■ **EXERCISE DETAILS**: Lines that include the string "question" are the ones to copy from the entries below.

== Segment start ==

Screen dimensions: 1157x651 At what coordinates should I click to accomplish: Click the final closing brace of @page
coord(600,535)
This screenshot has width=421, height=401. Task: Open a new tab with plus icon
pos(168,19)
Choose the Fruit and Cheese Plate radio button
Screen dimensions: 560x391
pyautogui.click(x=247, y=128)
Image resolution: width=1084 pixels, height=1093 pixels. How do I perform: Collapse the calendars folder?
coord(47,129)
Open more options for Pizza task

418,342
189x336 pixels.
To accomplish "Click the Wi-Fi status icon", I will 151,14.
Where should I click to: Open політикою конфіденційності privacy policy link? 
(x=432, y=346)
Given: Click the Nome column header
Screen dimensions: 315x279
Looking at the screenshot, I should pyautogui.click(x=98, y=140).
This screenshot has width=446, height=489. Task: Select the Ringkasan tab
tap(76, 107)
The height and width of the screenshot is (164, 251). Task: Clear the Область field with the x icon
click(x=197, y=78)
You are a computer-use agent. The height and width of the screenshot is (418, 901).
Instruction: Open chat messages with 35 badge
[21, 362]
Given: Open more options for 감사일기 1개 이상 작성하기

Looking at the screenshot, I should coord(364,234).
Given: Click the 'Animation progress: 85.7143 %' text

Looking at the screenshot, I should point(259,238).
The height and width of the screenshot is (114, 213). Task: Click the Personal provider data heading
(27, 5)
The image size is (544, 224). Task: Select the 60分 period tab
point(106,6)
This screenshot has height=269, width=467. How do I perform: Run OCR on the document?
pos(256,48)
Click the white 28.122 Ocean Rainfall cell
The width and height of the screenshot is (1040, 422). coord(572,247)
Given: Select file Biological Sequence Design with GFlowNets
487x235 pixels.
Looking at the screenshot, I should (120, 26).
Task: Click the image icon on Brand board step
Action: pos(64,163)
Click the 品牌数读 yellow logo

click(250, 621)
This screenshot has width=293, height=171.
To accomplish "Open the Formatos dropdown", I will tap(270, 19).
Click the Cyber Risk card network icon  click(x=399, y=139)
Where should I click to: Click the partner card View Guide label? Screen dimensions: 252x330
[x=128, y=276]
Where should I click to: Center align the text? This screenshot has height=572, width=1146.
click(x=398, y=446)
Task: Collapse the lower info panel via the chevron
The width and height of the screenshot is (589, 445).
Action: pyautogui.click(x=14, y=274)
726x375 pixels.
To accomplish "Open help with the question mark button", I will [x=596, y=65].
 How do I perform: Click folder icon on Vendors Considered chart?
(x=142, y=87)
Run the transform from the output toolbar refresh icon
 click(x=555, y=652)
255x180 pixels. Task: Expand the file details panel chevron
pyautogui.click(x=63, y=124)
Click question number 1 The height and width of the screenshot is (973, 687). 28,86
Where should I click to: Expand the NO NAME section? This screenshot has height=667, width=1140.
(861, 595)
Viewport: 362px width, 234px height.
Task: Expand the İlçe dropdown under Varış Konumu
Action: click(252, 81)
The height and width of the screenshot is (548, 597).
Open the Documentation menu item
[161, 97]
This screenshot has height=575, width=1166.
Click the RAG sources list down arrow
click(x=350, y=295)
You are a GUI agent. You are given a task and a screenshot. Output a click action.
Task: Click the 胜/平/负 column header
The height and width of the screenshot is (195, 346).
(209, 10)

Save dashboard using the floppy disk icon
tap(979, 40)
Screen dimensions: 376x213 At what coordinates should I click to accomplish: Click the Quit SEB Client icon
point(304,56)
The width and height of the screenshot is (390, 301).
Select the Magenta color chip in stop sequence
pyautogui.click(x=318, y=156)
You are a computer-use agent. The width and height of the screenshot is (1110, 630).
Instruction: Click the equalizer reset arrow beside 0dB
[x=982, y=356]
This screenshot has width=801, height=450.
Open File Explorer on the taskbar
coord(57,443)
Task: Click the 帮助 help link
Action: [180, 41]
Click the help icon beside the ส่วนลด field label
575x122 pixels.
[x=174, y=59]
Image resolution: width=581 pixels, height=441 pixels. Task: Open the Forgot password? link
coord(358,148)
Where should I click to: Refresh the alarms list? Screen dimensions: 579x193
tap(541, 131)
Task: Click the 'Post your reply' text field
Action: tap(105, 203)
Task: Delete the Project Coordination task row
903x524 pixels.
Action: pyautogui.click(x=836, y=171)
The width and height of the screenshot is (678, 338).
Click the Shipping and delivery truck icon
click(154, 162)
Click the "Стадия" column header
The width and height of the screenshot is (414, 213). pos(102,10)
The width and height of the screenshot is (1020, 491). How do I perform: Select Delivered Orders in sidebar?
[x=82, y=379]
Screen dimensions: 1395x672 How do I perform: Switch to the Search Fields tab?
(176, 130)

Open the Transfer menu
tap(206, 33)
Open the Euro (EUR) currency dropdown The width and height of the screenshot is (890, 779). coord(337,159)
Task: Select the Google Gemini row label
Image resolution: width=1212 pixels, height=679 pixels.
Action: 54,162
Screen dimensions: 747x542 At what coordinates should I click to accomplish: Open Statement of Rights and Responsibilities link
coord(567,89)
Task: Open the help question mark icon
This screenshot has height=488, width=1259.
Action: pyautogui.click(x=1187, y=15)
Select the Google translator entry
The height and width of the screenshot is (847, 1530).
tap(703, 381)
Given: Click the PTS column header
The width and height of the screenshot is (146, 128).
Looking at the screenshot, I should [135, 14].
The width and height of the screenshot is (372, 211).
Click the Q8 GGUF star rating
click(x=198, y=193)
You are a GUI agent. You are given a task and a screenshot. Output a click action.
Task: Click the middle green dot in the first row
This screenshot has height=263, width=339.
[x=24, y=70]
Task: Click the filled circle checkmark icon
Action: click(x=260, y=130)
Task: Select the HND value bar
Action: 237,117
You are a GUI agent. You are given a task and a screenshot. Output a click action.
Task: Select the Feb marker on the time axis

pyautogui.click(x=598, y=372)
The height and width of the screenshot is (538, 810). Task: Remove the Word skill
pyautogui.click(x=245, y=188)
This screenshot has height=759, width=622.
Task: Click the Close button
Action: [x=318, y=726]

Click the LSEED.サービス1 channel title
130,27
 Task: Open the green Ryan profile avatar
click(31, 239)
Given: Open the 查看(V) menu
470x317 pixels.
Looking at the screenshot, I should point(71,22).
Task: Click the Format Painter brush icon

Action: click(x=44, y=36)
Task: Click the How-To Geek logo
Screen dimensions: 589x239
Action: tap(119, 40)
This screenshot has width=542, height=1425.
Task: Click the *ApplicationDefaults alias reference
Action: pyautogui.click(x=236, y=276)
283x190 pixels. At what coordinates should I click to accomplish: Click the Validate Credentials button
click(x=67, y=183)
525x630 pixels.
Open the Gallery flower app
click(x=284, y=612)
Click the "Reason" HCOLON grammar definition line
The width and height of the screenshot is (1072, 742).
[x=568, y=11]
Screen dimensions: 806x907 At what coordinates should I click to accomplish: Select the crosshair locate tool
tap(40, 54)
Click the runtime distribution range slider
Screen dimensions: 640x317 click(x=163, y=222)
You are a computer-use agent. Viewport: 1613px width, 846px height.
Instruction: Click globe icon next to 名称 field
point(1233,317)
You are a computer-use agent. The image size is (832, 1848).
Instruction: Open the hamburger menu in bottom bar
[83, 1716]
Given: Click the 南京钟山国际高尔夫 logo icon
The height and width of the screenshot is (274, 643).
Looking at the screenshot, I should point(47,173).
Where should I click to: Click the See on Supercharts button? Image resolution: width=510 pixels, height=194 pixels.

== Segment end ==

■ **WRITTEN SOLUTION**:
To accomplish "Open help with the question mark button", I will [x=596, y=65].
Click question number 1 The height and width of the screenshot is (973, 687). 28,86
Task: Open the help question mark icon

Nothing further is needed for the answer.